Back in July, Peter Girguis, Professor of Organismic and Evolutionary Biology, reached out to the Bok Center after a series of informal conversations with faculty colleagues about their innovative ideas for the upcoming semester, which would be taught entirely remotely. The faculty Girguis encountered were working hard across the summer to develop innovative, rich experiences for undergraduates in the fall. While some types of in-person learning experiences cannot be replicated exactly when classes are conducted online, faculty have devised a variety of strategies to ensure that students can engage with concepts and materials in a manner that is authentic to their discipline. In his own work, for instance, Girguis’s research activities in oceanography are already conducted remotely. He spends most of his life as a scientist operating remote-controlled submarines that are sometimes halfway across the globe, and he realized that this semester of remote learning would provide a great opportunity to involve his students in original research on the ocean floor.

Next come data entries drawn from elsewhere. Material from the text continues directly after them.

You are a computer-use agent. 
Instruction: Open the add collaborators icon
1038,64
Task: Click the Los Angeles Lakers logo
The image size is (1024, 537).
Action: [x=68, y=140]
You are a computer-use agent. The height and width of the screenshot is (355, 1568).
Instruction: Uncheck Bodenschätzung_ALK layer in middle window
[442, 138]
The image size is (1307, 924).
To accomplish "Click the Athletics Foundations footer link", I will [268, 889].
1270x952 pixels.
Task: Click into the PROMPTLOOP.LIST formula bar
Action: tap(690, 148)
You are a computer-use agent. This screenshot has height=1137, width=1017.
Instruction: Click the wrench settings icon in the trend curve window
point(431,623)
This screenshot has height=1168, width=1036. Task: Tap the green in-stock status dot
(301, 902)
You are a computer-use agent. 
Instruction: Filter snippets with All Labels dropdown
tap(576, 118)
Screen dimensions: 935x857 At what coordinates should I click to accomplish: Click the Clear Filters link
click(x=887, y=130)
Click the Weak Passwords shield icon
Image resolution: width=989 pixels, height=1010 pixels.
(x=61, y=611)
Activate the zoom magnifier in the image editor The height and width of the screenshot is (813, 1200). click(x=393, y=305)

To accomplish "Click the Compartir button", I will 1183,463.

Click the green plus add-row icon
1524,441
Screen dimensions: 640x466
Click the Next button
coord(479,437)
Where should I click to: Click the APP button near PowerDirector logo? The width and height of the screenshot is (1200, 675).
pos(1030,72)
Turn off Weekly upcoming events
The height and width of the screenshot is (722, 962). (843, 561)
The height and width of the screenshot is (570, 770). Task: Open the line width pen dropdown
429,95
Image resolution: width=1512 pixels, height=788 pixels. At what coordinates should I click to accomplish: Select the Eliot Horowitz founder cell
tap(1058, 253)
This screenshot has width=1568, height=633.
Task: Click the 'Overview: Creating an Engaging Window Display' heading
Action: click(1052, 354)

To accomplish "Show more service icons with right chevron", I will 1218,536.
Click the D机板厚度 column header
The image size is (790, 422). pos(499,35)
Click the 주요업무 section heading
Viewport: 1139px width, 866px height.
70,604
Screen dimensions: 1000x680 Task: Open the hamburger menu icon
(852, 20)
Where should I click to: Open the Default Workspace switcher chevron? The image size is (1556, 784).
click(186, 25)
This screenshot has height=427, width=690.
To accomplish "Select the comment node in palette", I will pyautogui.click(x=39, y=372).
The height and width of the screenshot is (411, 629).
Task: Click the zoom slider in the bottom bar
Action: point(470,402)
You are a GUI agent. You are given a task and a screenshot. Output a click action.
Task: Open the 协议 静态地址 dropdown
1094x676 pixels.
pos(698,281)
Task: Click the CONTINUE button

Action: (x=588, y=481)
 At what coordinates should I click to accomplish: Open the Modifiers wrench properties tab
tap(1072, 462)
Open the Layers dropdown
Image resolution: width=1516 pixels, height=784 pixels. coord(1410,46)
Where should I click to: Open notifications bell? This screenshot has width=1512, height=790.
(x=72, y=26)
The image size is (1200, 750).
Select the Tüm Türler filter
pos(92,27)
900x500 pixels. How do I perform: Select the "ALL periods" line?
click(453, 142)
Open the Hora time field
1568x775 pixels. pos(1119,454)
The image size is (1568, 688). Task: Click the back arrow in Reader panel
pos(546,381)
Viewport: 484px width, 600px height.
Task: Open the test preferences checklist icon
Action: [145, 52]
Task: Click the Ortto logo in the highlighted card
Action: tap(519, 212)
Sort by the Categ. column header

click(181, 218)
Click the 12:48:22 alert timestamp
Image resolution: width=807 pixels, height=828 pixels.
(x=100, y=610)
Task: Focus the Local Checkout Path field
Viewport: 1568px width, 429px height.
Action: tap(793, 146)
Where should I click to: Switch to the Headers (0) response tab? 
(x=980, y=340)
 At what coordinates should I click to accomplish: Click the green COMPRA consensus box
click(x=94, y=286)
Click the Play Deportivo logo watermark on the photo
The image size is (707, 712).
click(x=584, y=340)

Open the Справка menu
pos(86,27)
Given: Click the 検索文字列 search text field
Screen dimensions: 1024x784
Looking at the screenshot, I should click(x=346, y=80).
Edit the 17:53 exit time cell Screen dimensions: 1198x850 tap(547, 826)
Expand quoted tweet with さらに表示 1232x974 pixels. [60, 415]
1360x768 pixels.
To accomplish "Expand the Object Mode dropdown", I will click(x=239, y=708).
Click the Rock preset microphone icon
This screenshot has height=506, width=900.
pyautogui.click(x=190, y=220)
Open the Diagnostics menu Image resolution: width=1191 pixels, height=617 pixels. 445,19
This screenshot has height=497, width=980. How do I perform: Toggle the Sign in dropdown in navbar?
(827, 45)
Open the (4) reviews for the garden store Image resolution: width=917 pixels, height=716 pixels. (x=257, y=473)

In collaboration with Girguis, the Bok Center worked with a number of faculty to develop videos about similarly innovative projects they had in mind for students in the fall. Girguis spoke with us about his plans for OEB119: Deep Sea Bio, and we spoke to several more faculty members, including Marianna Linz about using physical kits for EPS129: Climate and Atmospheric Physics Laboratory, and Alex Rehding about the lessons of the most remote of musical objects, the Voyager Golden Record. While their plans varied, all of them were dedicated to making teaching in the fall as rich and transformative for undergraduates as would have been the case had they all been together on campus.
The Bok Center looks forward to continuing to solicit stories from faculty and students about the teaching and learning happening across this year, with a goal of sharing them with Harvard’s community and beyond.